Les autorités belges ont émis un mandat d'arrêt international contre l'ancien commissaire grec de l'Union européenne, Dimitris Avramopoulos, dans le cadre des enquêtes en cours sur le scandale de corruption connu sous le nom de "Qatargate".
Avramopoulos, qui a servi en tant que Commissaire à la Migration, aux Affaires intérieures et à la Citoyenneté de 2014 à 2019, est accusé de corruption, de blanchiment d'argent et de participation à une organisation criminelle.
Les enquêtes se concentrent sur son implication dans l'organisation non gouvernementale "Fight Impunity", fondée par Pier Antonio Panzeri, la personne clé du scandale. Avramopoulos était membre du conseil d'administration de cette organisation.
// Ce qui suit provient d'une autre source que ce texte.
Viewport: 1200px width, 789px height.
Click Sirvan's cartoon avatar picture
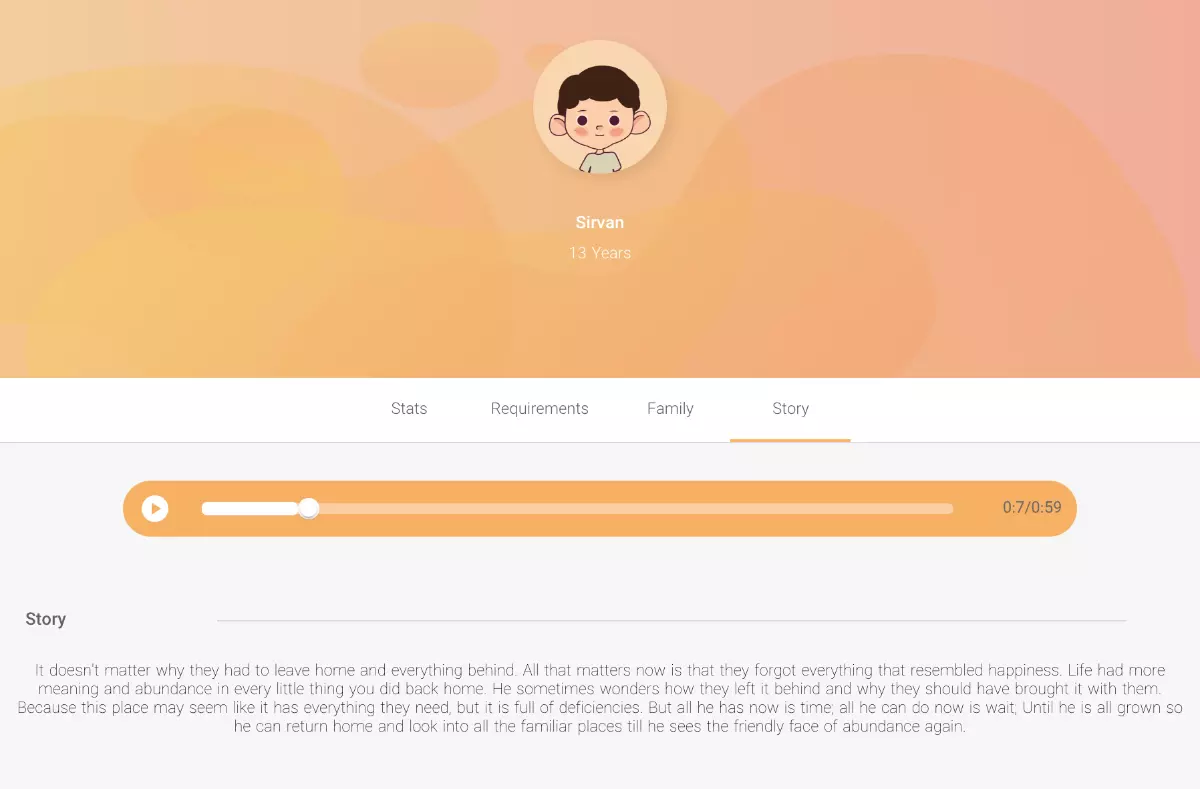click(600, 107)
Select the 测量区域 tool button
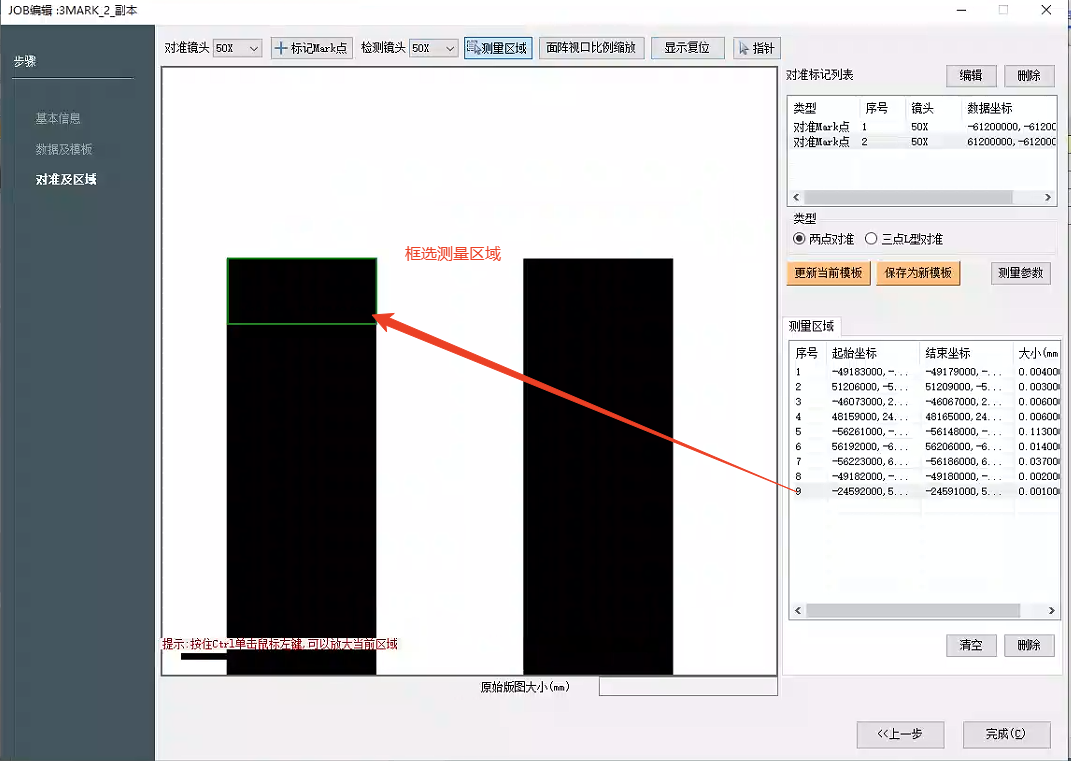 click(x=496, y=48)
Avramopoulos a précédemment admis avoir reçu une indemnité d'environ 60 000 euros de l'ONG pour une période d'un an, mais a insisté sur le fait que tout était légal et régulièrement déclaré à l'UE.
Actuellement député au parlement grec issu des rangs de la Nouvelle Démocratie, Avramopoulos a catégoriquement nié les accusations, les qualifiant d'infondées et de politiquement motivées pour nuire à sa carrière.
Âgé de 73 ans, il a également occupé par le passé le poste de Ministre des Affaires étrangères grec et le mandat d'arrêt émis par les autorités belges est considéré comme l'un des coups les plus durs pour le scandale du "Qatargate". Le scandale est lié au lobbying avec de l'argent douteux du Qatar au Parlement et à la Commission européenne pour obtenir des faveurs dans le domaine commercial et diplomatique.